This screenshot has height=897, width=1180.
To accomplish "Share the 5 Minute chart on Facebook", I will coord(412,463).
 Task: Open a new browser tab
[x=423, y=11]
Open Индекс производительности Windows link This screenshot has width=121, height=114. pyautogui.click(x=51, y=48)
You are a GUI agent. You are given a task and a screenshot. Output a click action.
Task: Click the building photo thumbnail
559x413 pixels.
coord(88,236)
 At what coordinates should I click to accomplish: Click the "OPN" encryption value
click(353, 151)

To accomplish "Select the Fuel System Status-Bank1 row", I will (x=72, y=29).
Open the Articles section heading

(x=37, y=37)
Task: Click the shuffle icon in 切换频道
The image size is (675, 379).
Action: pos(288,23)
=======
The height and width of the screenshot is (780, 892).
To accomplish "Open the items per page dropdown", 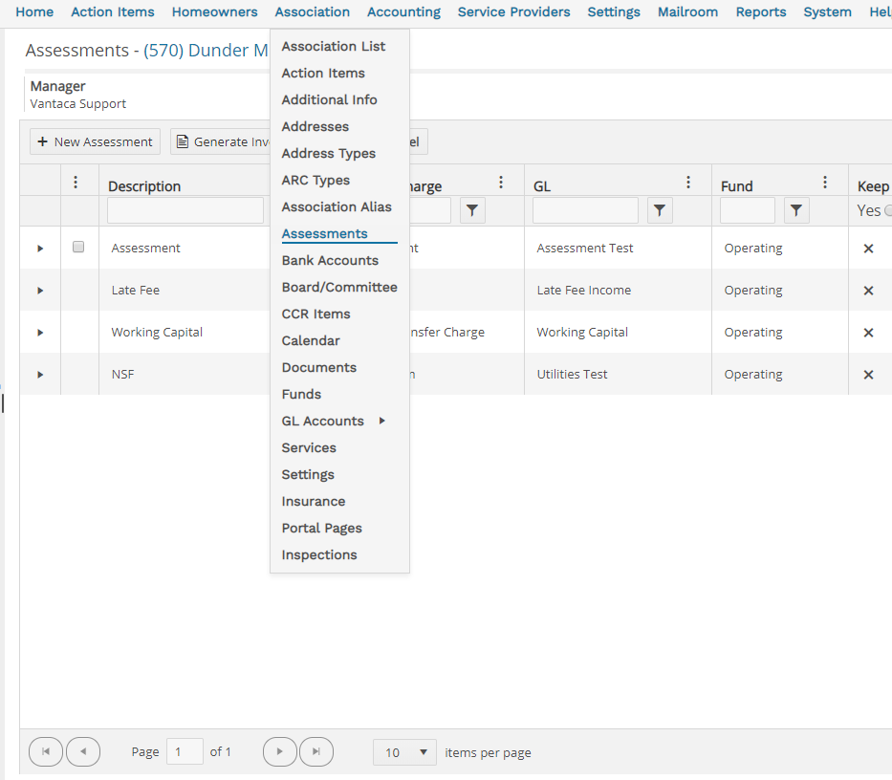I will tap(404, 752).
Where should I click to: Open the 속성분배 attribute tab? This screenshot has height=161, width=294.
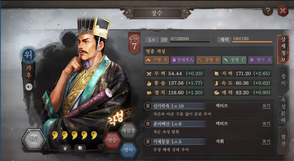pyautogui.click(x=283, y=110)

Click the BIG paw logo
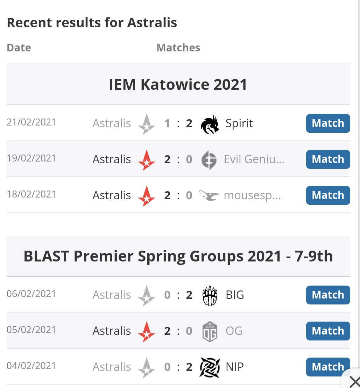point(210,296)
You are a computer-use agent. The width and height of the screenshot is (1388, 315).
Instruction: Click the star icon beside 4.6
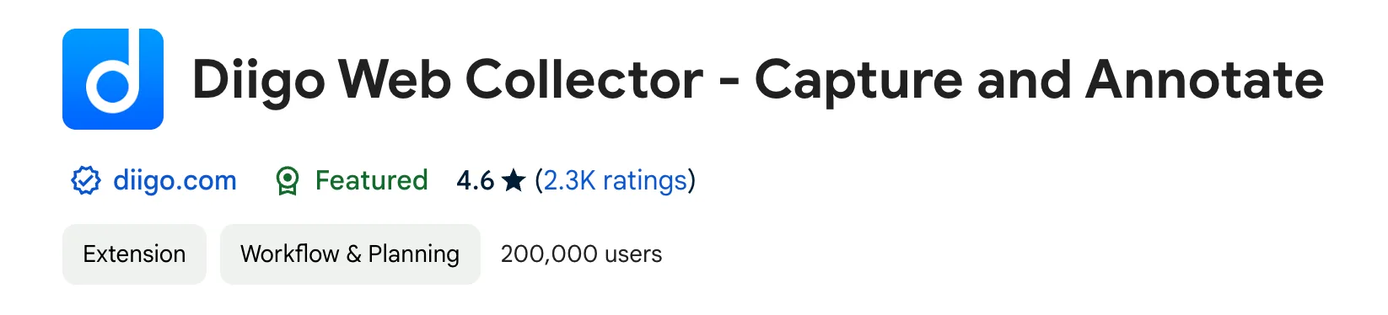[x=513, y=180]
=======
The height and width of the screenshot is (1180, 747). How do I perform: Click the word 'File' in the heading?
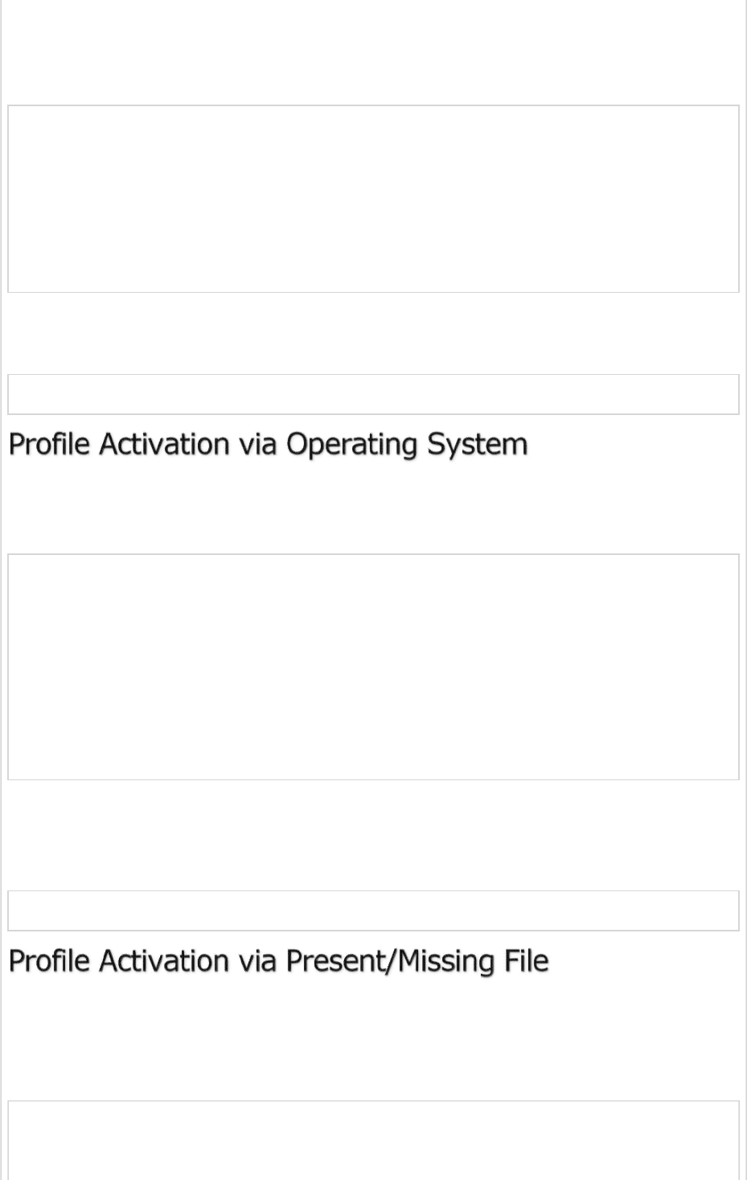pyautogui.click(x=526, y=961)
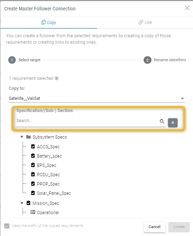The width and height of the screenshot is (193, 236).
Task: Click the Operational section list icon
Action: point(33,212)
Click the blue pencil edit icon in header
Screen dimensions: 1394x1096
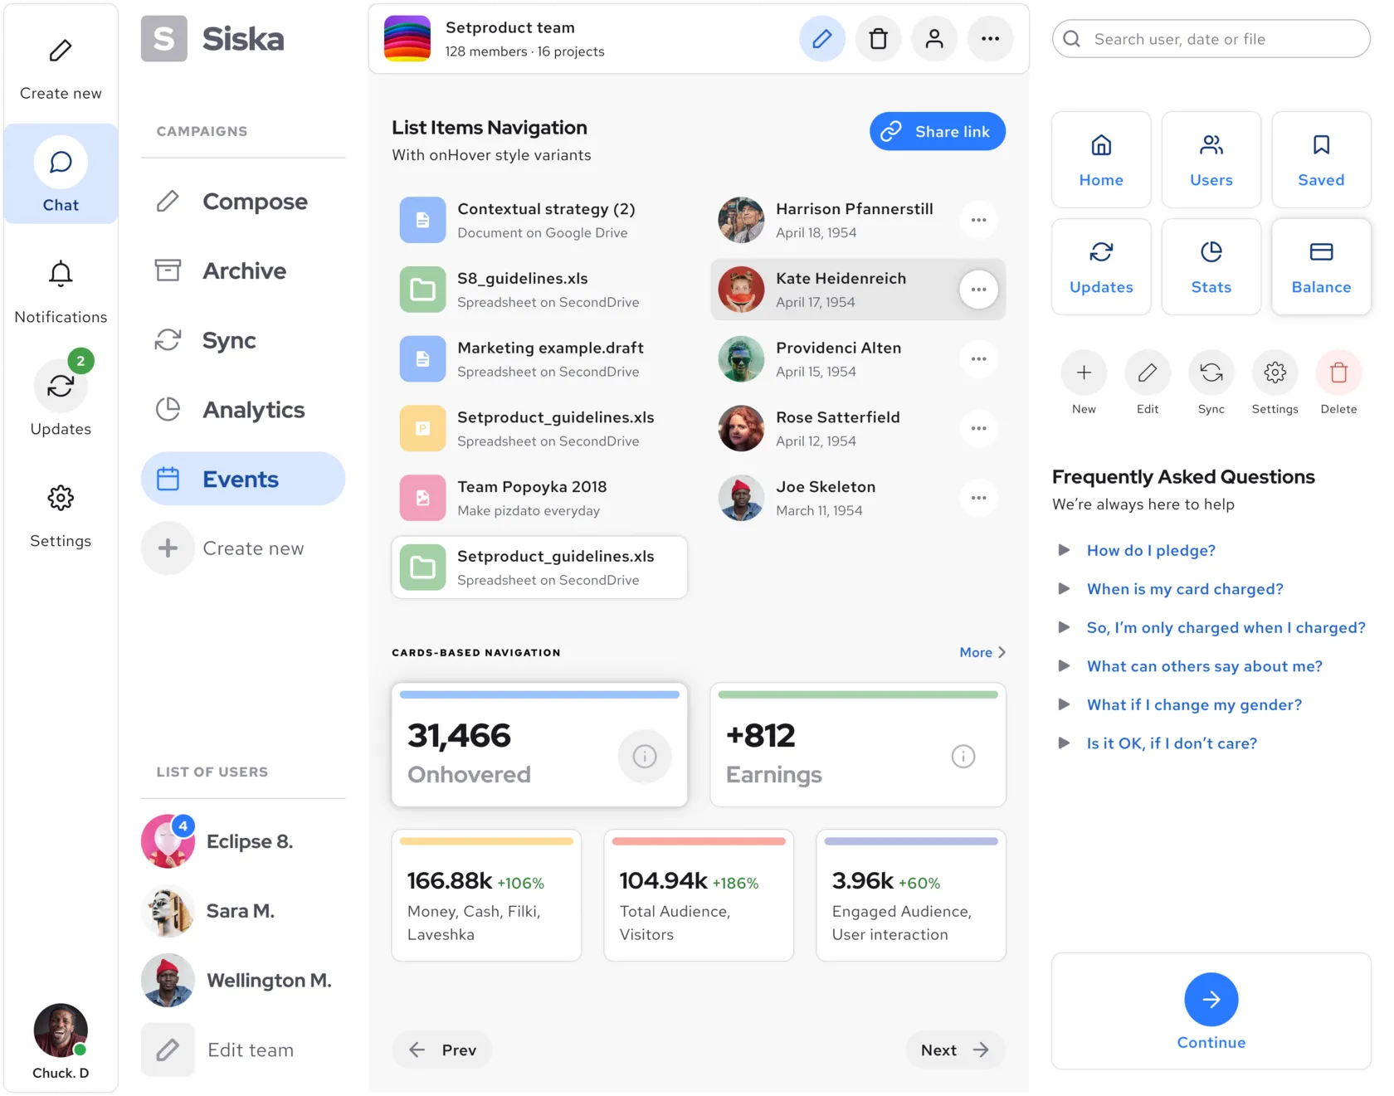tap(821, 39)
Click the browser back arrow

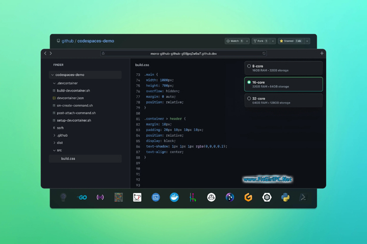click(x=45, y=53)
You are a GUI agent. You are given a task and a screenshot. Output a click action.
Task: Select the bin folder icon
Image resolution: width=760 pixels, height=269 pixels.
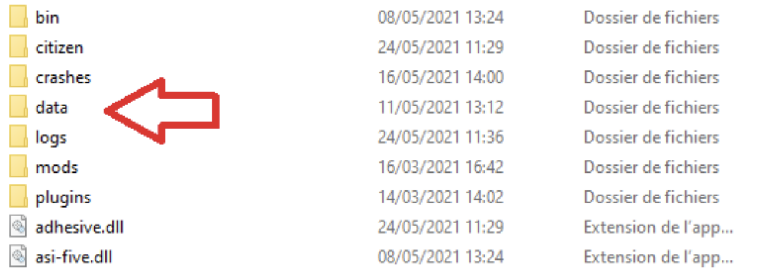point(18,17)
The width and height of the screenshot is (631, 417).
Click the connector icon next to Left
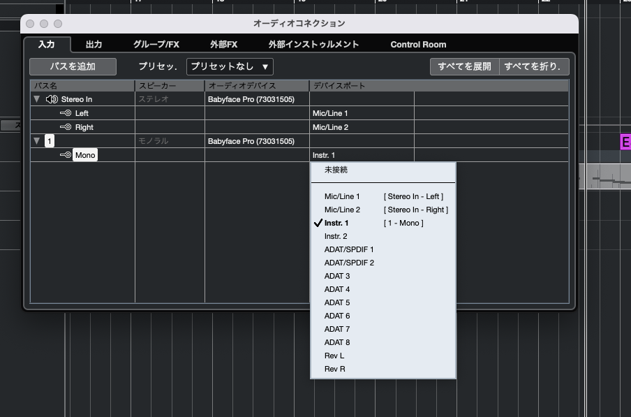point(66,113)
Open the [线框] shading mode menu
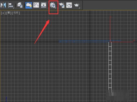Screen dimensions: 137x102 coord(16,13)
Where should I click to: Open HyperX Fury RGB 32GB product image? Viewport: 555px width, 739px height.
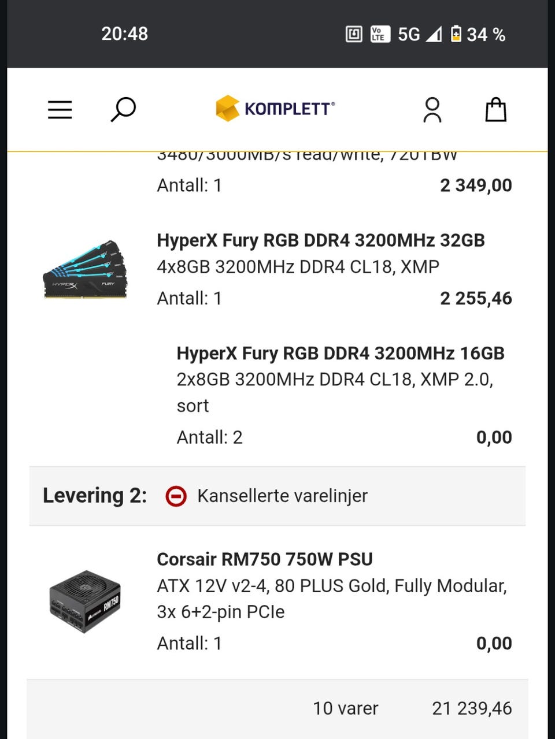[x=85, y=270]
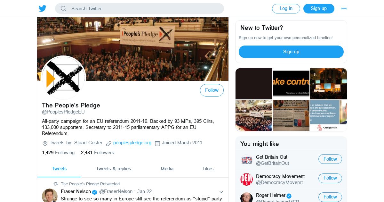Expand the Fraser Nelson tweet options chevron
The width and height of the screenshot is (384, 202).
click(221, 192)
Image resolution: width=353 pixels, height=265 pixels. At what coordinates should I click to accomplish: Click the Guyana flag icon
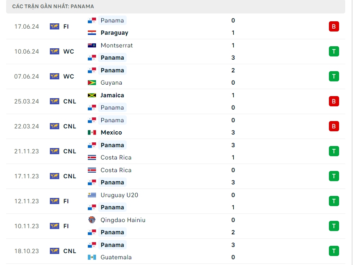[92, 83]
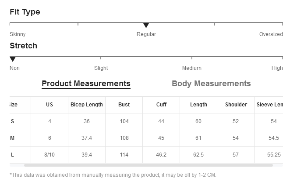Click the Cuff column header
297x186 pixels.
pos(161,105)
=======
Prompt — The reply should consist solely of the lines above from the one that has "This screenshot has height=897, width=1180." through the one that has "Task: Click the building photo thumbnail", reproduced exactly.

Task response —
This screenshot has height=897, width=1180.
To accomplish "Share the 5 Minute chart on Facebook", I will coord(412,463).
 Task: Open a new browser tab
[x=423, y=11]
Open Индекс производительности Windows link This screenshot has width=121, height=114. pyautogui.click(x=51, y=48)
You are a GUI agent. You are given a task and a screenshot. Output a click action.
Task: Click the building photo thumbnail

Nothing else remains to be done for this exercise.